EXERCISE DETAILS: Which lines run from the one with "You are a computer-use" through the end of the data? Retype them exactly, without pictures.

DATA SUPPLIED:
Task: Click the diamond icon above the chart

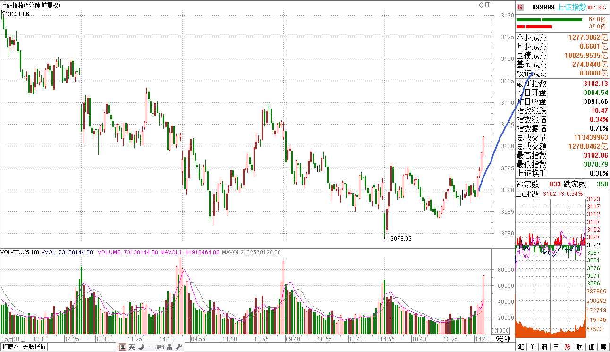Action: click(481, 5)
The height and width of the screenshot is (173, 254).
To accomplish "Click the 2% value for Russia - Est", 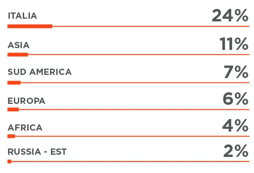I will (x=236, y=151).
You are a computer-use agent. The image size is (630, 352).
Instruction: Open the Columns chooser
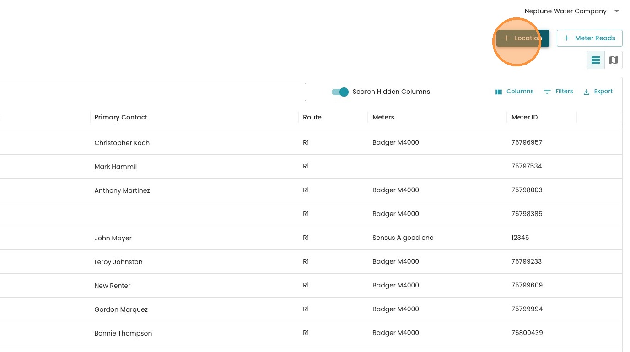(x=514, y=92)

REPLY:
You are a computer-use agent. The image size is (630, 352).
Instruction: Open the Columns chooser
(x=514, y=92)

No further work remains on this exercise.